Ostatnie dni w polskiej polityce zdominowane zostały przez porównania nowego szefa SLD do rozpoczynającego swoją drugą kadencję na stanowisku premiera Hiszpanii, lidera socjalistów, Jose Luisa Zapatero. Hiszpania przez ostatnie lata przeżywała prawdziwy boom gospodarczy, opierający się głównie na łatwo dostępnym kredycie oraz rozwijającym się dynamicznie budownictwie. Madryt, czwarta gospodarka strefy euro, wypracował nawet 2-procentową nadwyżkę budżetową – coś, o czym mogą tylko marzyć ministrowie finansów z Berlina czy Paryża.

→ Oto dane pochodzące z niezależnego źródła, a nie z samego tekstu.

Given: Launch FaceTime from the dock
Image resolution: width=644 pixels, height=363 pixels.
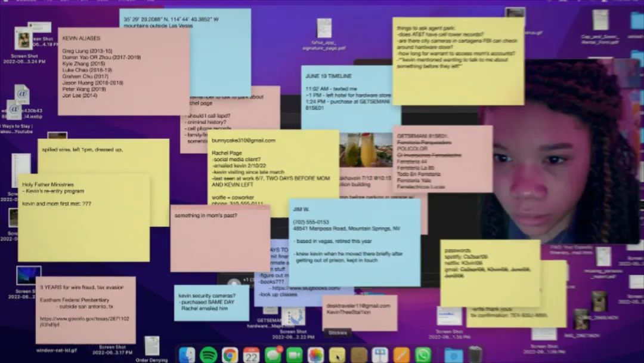Looking at the screenshot, I should pyautogui.click(x=294, y=355).
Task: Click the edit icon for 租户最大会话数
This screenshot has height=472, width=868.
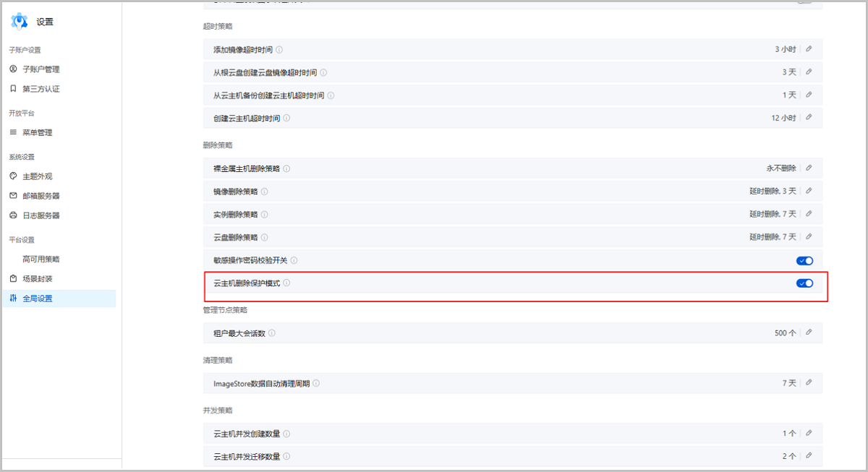Action: pos(809,333)
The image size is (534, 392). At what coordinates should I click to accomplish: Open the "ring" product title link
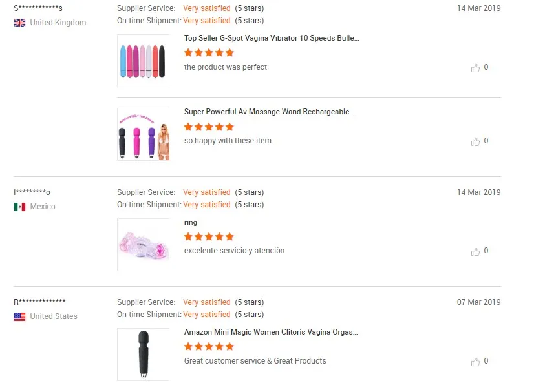(191, 222)
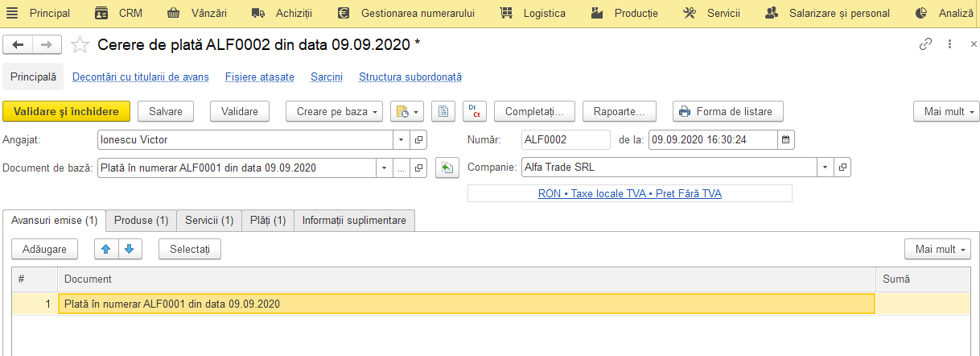Open the Dt/Ct accounting entries icon
The width and height of the screenshot is (980, 356).
pos(476,111)
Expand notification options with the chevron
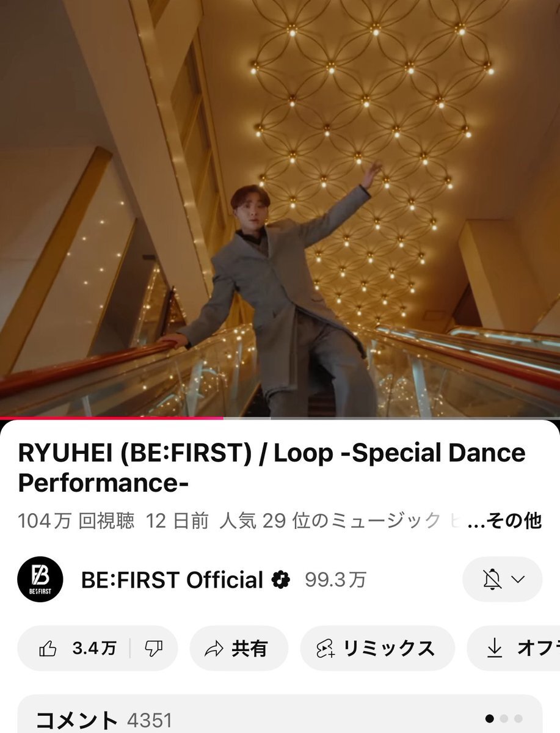The image size is (560, 733). [x=518, y=580]
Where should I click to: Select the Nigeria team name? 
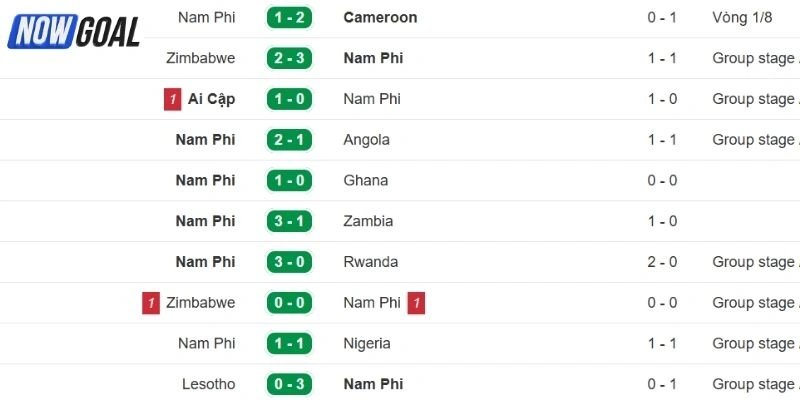click(366, 343)
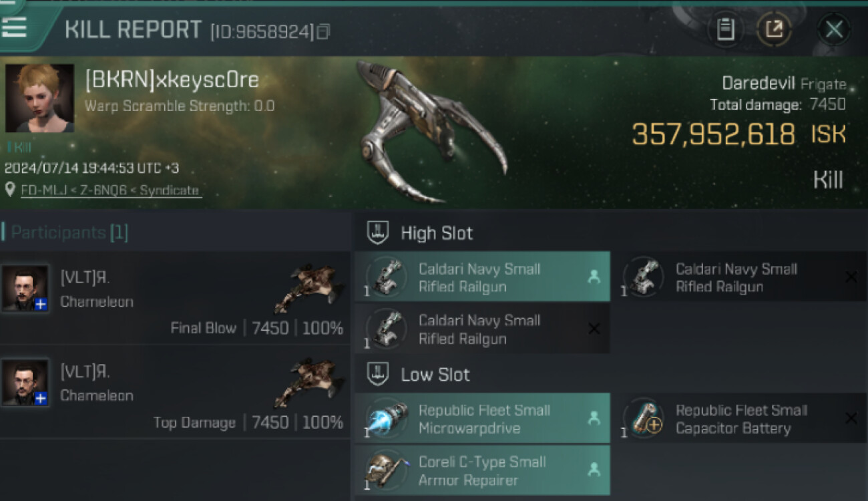Share the kill report externally
The image size is (868, 501).
tap(775, 29)

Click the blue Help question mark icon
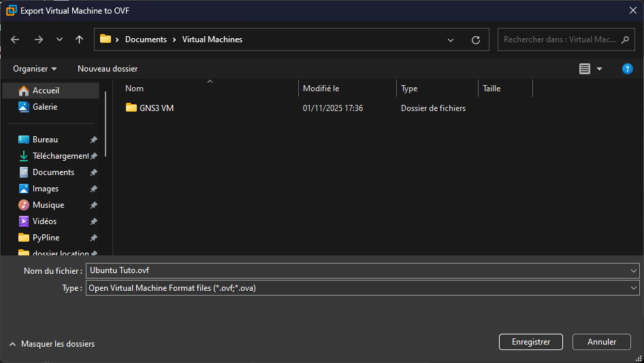point(628,69)
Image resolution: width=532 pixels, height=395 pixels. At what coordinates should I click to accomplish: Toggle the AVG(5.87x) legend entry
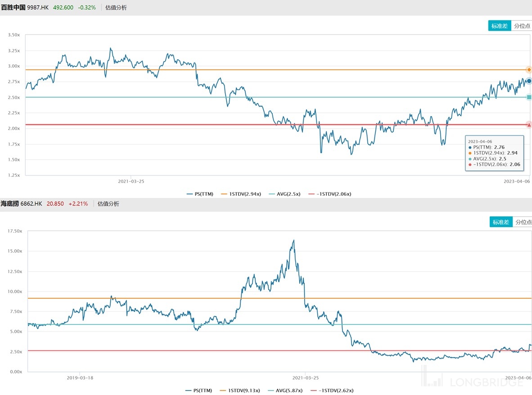click(285, 391)
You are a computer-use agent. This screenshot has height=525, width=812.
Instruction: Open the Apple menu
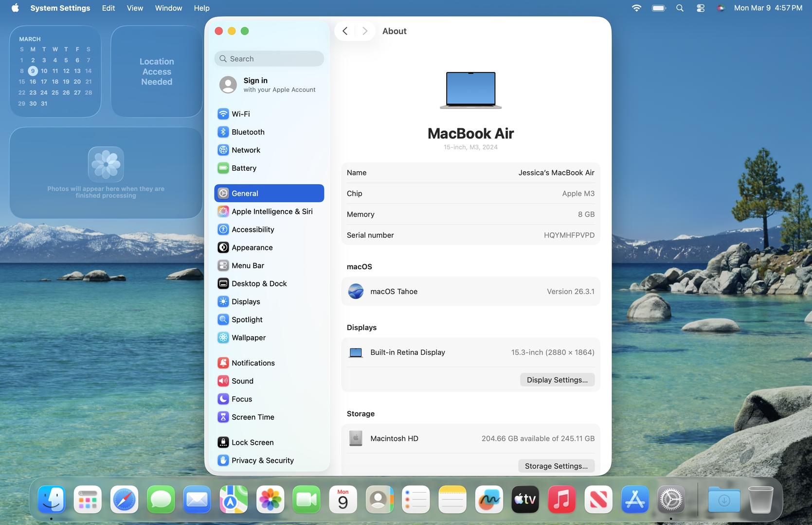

Hiszpania nie okazała się jednak odporna na zawirowania na rynkach finansowych, wywołane kryzysem hipotecznym w USA. Dynamicznie rozwijający się sektor budowlany z atutu stał się teraz balastem, który ciągnie Hiszpanię w dół. Ceny domów spadają, wzrasta bezrobocie, drastycznie spadła liczba nowych domów. Dobrze, że Pedro Solbes dysponuje wspomnianą wcześniej nadwyżką budżetową – ma więc pole manewru. Najpewniej Zapatero zdecyduje się na wielkie inwestycje infrastrukturalne finansowane przez państwo. Złagodzi to kryzys na rynku nieruchomości.
Niestety dla lidera socjalistów, kolejne problemy piętrzą się przed jego rządem w szybkim tempie. Szalejące ceny ropy naftowej, sięgające jeszcze wczoraj blisko 140 dolarów (dziś „zaledwie” nieco ponad 134 dolarów) za baryłkę sprawiły, że Hiszpanii – a być może i Europie – grożą największe od wielu lat strajki. Z powodu cen ropy po kieszeni dostają rybacy i transportowcy. Ci ostatni zwierają szeregi i organizują coraz bardziej paraliżujące strajki, domagając się obniżenia cen paliw w dystrybutorach.
Przezorni Hiszpanie ustawiają się w kolejkach żeby zatankować swoje auta. Wiele stacji benzynowych w Katalonii, regionie dotkniętym fatalną w skutki suszą, sprzedało dostępne paliwo w całości. W obliczu spowalniającej gospodarki wzrastające koszty paliw (energii) doprowadzają do rozpaczy rybaków, a wkrótce protesty rozpoczną zapewne rolnicy – dla których cena ropy nie pozostaje przecież bez znaczenia.
Przy cenach ropy na poziomie 130 dolarów za baryłkę wydaje się, że niezbędna jest ogólnoeuropejska akcja obniżania cen. Tylko jak to pogodzić z chęcią walki z ociepleniem klimatu? Przecież wysokie ceny benzyny i oleju napędowego miały być istotnym elementem strategii unijnej dotyczącej promowania ekologicznych źródeł energii.
Czy można jednak pozwolić sobie na wysokie ceny paliw (i w perspektywie jeszcze wyższe) – co oznacza de facto wzrost cen podstawowych produktów konsumpcyjnych, czyli – mówiąc po polsku – przerzucenie cen na zwykłych obywateli? Obywateli, którzy także muszą płacić za paliwo do własnych aut, a następnie w sklepach dopłacać z powodu wyższych cen paliw dla rolników, transportowców etc.? Jak zwalczać inflację w tak niekorzystnych okolicznościach? Jak utrzymać wysoki wzrost gospodarczy? Na te pytania musi odpowiedzieć sobie nie tylko Zapatero. Zwalanie winy na Europejski Bank Centralny, w czym przodował do niedawna Sarkozy (a teraz powtarza to Zapatero) nic nie da.